Now she is almost an anarchist though, or atleast symphathetic to it. But it took about 3 years, of my influence, and a bachelor in a social science to "turn" her.
What I think I couldn't stand would be a mate who changed her/his ideology on a whim.
Bilan
21st June 2009, 04:03
Politics in relationships doesn't really play that big of a role for me. Never has.
Mala Tha Testa
21st June 2009, 04:25
Uhhm, My Last Girlfriend Was Sort Of Anarchistic.
Not Really An Anarchist Though.
When I'd Talk To Her Though, She Agreed.
Maybe She Didn't Understand And Just Wanted Me To Shut Up.
Haha.
But It's Not Important At All To Me.
Unless We Got Into Major Arguments And Whatnot.
Debates And Stuff Are Fine Though.
Most Girls Around My Area Are Either Apathetic Or WhateverViewsMyParentsHaveistic.
Ha.
Qayin
21st June 2009, 04:35
My gf's pretty left,pretty apathetic about it though. Id say shes a socialist
NecroCommie
21st June 2009, 20:49
The fact is most people can't except the fact that Im a Communist when I told my last girlfriend she thought I was joking... If anything they are cutting me out of their world. My parents still think me being a Communist is some sort of "rebellious stage".
Agreed. Besides: we can't force anyone to like everyone. But we can demand civil behaviour. That is why it is alot better to shut out people with opposing ideologies, than to start fighting them at every turn, or worse still: trying to convert them in a jehovas witness kind of style. "You look like a person who's political life is off-tracks, we can help you out..."
Political views and world-views are very important to me in every aspect of life. My life is heavily influenced by my political views, and by that virtue alone alot of girls dont even want to become involved with me. And thats OK with me, since I would find it hard to live with a cappie anyway.

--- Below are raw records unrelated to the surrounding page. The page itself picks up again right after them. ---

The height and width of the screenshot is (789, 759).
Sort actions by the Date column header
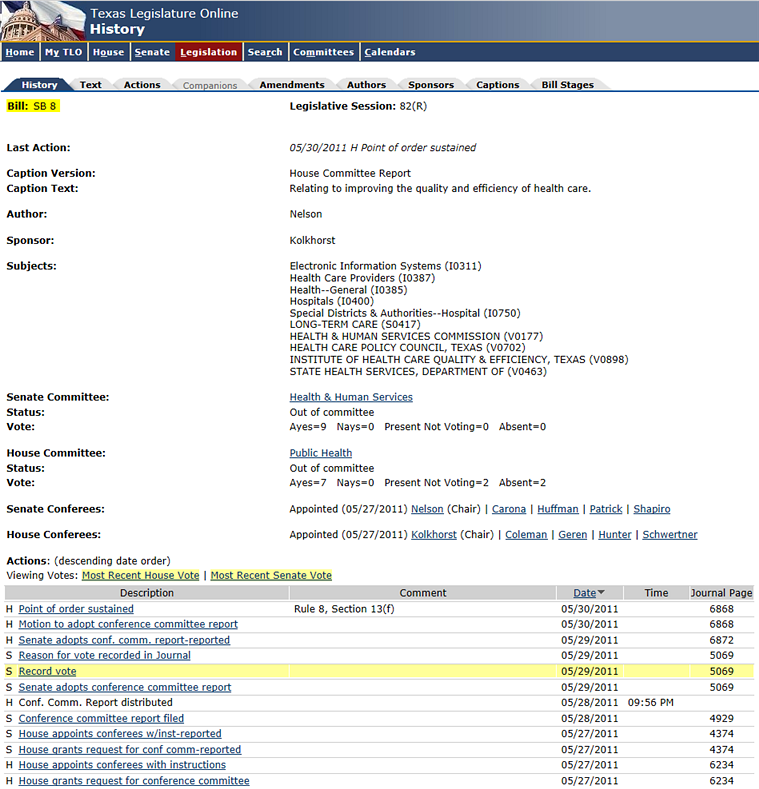point(583,593)
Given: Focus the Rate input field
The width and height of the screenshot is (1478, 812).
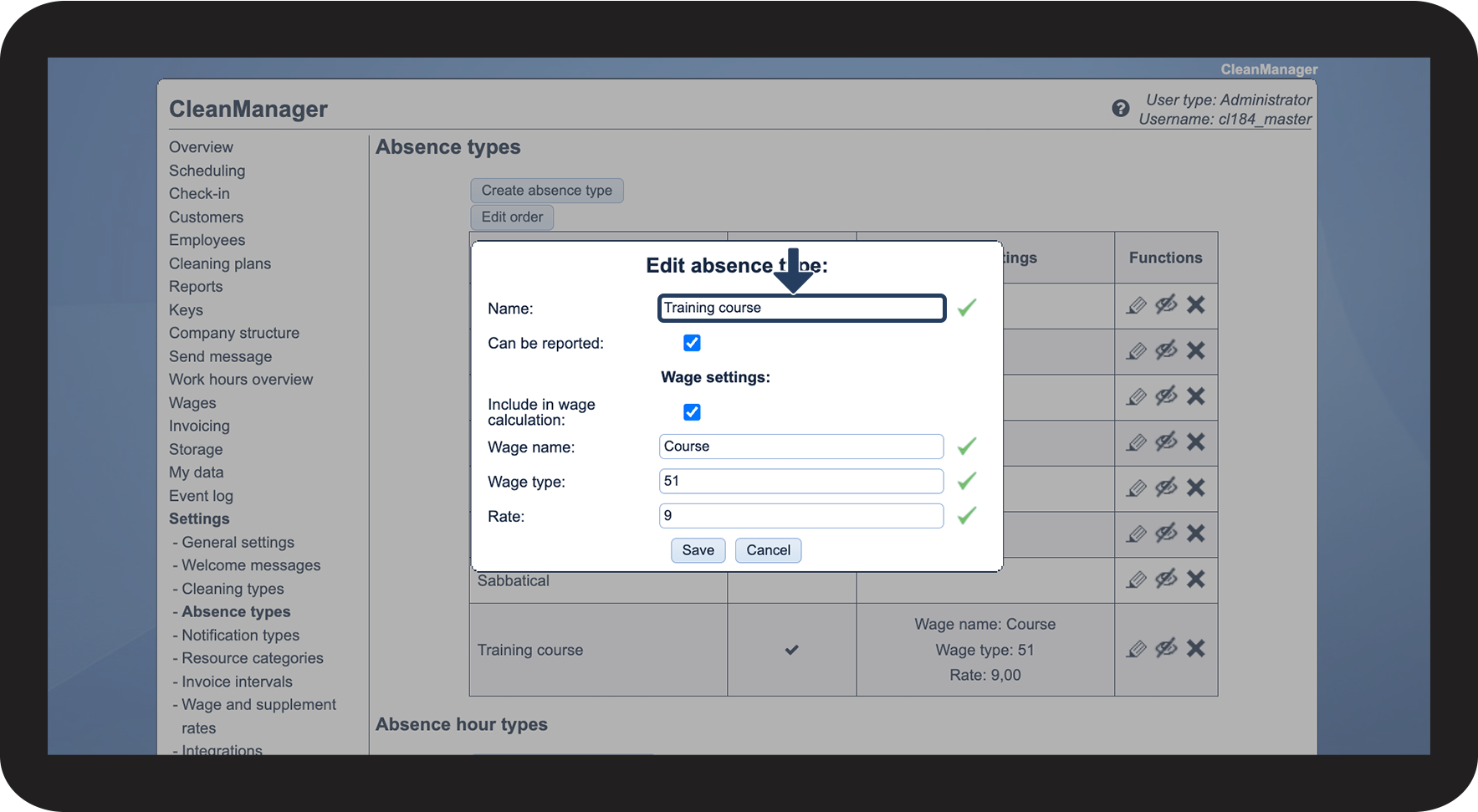Looking at the screenshot, I should coord(800,516).
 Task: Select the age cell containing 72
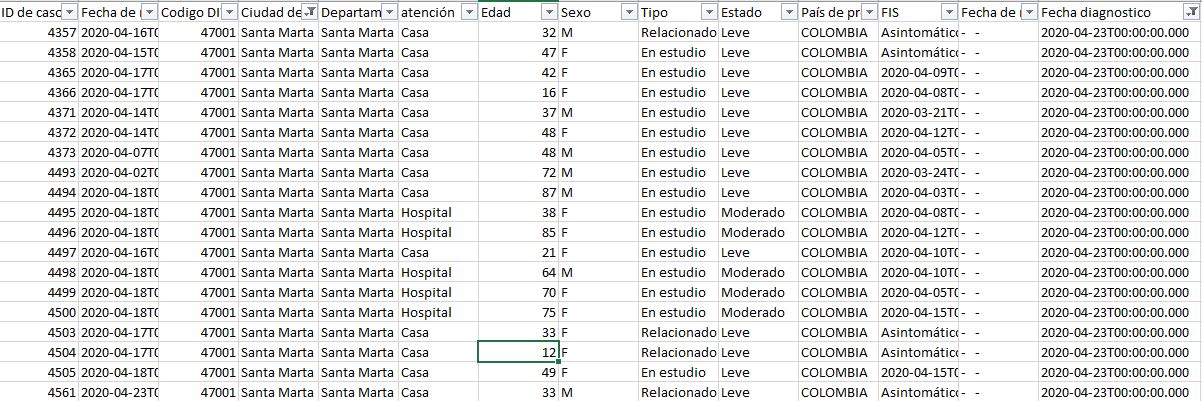(518, 172)
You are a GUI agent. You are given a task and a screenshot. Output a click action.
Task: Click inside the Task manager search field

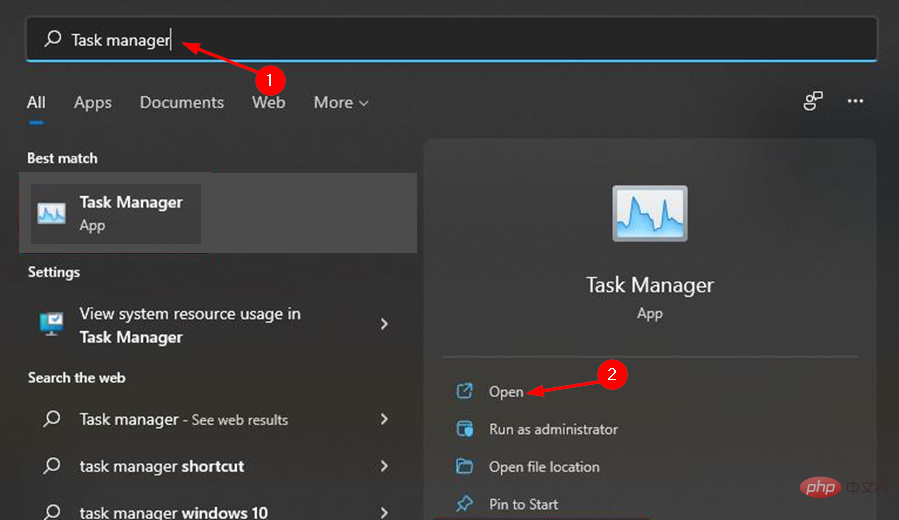pos(452,39)
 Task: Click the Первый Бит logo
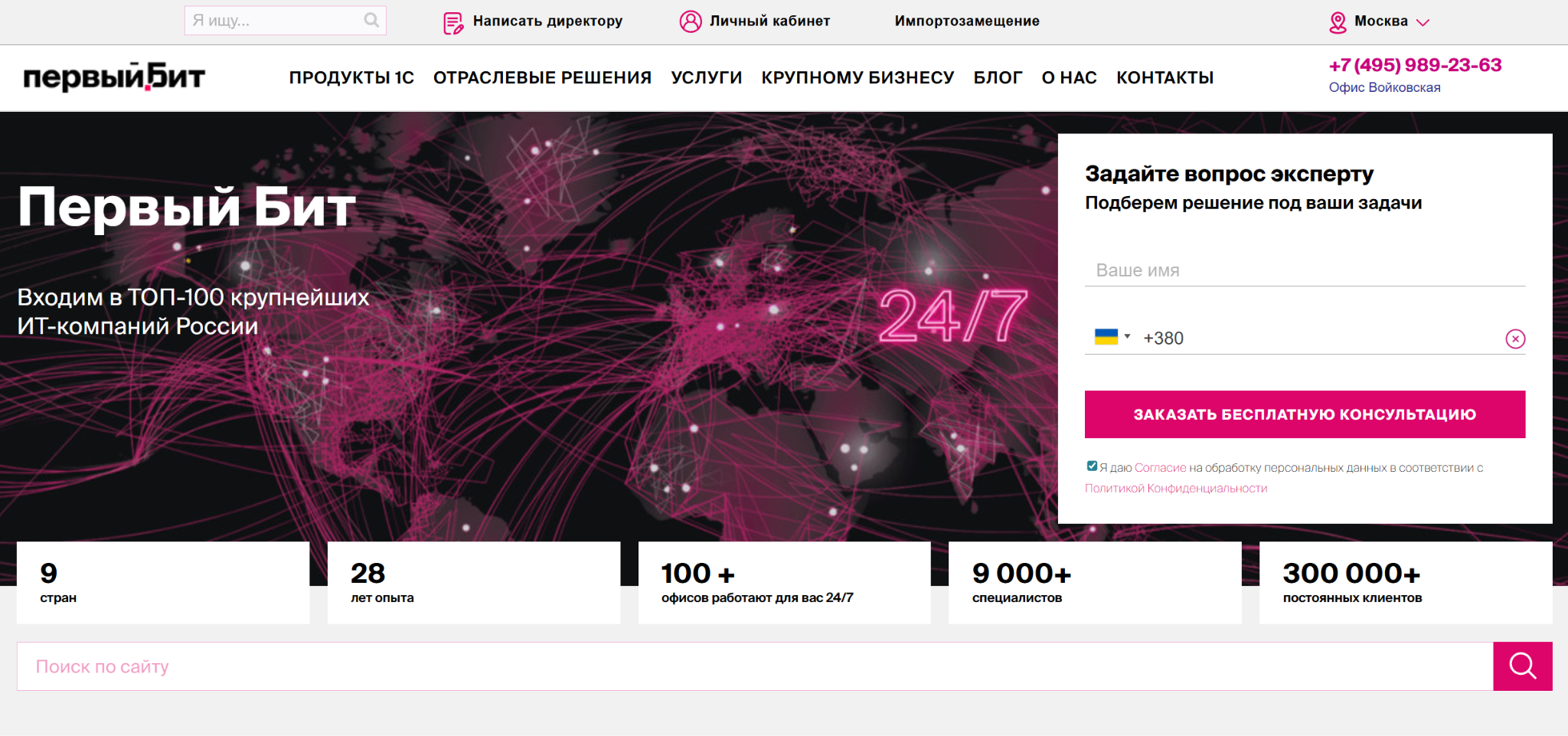tap(114, 77)
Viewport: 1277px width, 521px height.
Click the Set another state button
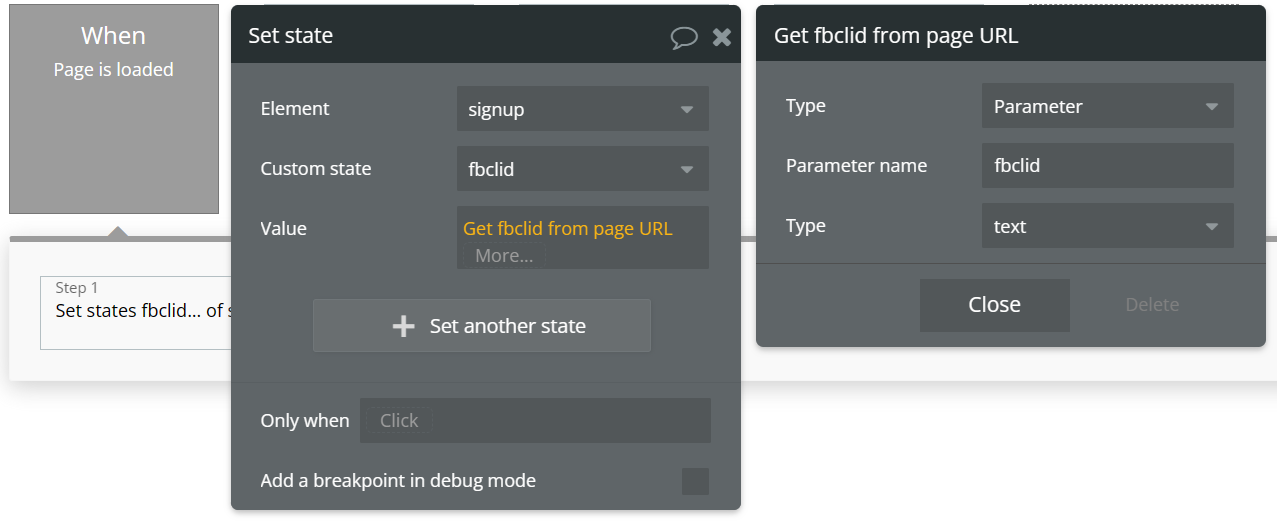coord(482,326)

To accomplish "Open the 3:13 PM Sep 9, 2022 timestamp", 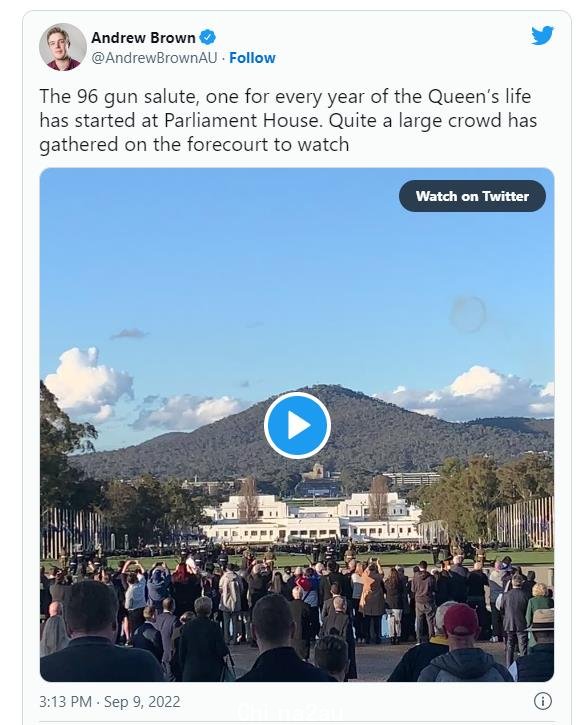I will point(110,701).
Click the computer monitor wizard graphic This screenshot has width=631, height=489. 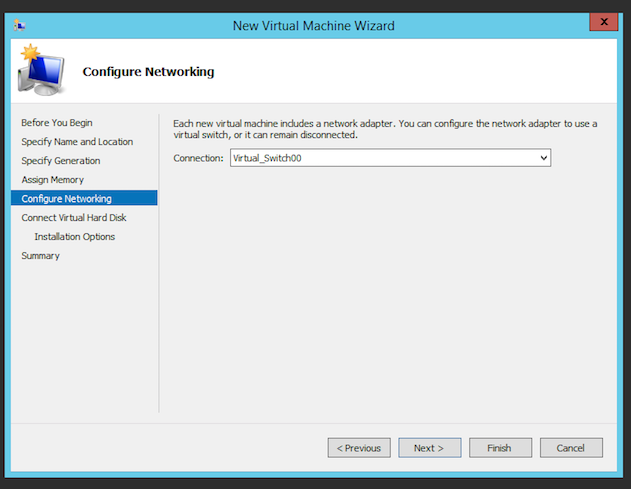point(41,70)
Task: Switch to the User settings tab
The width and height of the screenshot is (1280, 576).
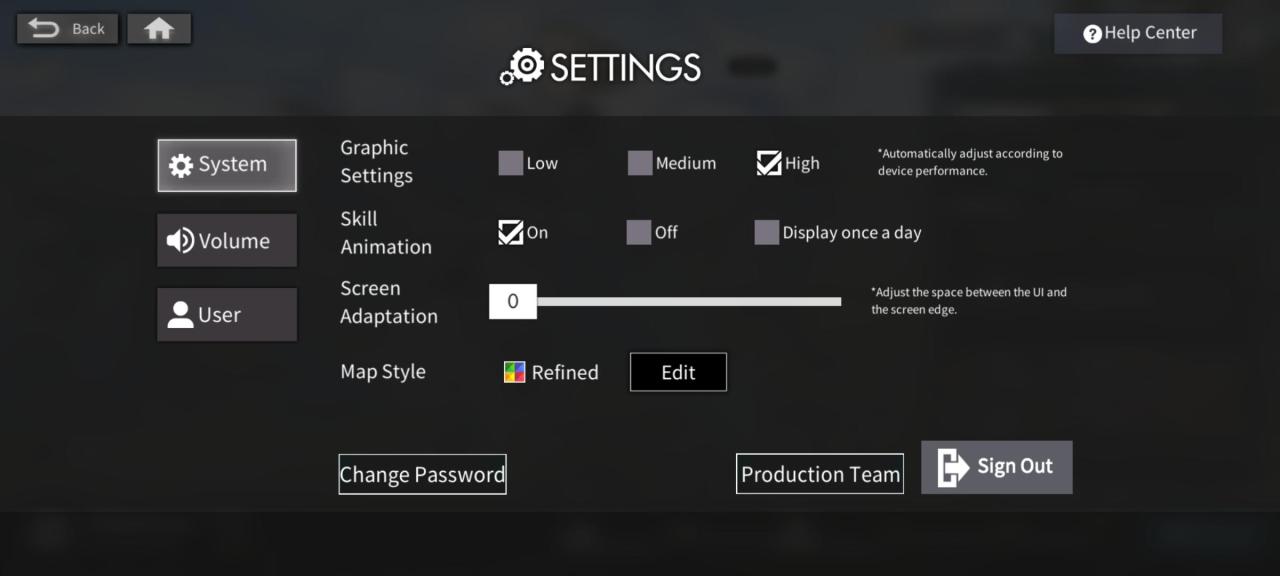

A good example was this friend that was a girl (not a girlfriend), who always insisted on going shopping and demanding "love across class boundaries". And all I found myself thinking was "what a god damn materialist and a class traitor". We're still in good terms but I dont like spending too much time with her for obvious reasons.
Rawthentic
23rd June 2009, 17:48
I'm glad this came up.
The other day, I was pondering, and thought, why not love for the sake of love? Isn't there something innately human and beautiful about just that? Why use the possibility of love and the things it comes with as a means to further your politics?
Don't get me wrong, I think certain commonalities in a relationship are vital, but we shouldn't forget to love...for the sake of it, as New Tet said.
Wanted Man
23rd June 2009, 17:55
THis is a shitty attitude. A communist can get along with everyone. Most people have dumb political outlooks, are you just gonna cut them out of your world?
This, basically. I can't imagine how politics would be a problem. Unless the other person was an actively obnoxious racist, and in-your-face about it all the time. But that would be unattractive to almost everyone regardless of politics.
A good example was this friend that was a girl (not a girlfriend), who always insisted on going shopping and demanding "love across class boundaries". And all I found myself thinking was "what a god damn materialist and a class traitor". We're still in good terms but I dont like spending too much time with her for obvious reasons.
Well, it sounds kind of silly the way you put it, but a lot of people don't have a very strong understanding of class, never mind a terribly absolutist point of view (they shouldn't, anyway!). If you're just cool about your politics (i.e. no "zomg you want to go shopping? class traitor!!"), she may be more understanding about it in the first place, and you might be able to get some good "love across class boundaries" (LOL).
What's wrong with shopping, anyway?
Comrade B
24th June 2009, 08:18
Always dated left girls, one of my ex's was from Uzbekistan, I had some very interesting conversations with her father, he liked to talk about how little things that were shitty during the soviet union, got massively worse after the soviet union.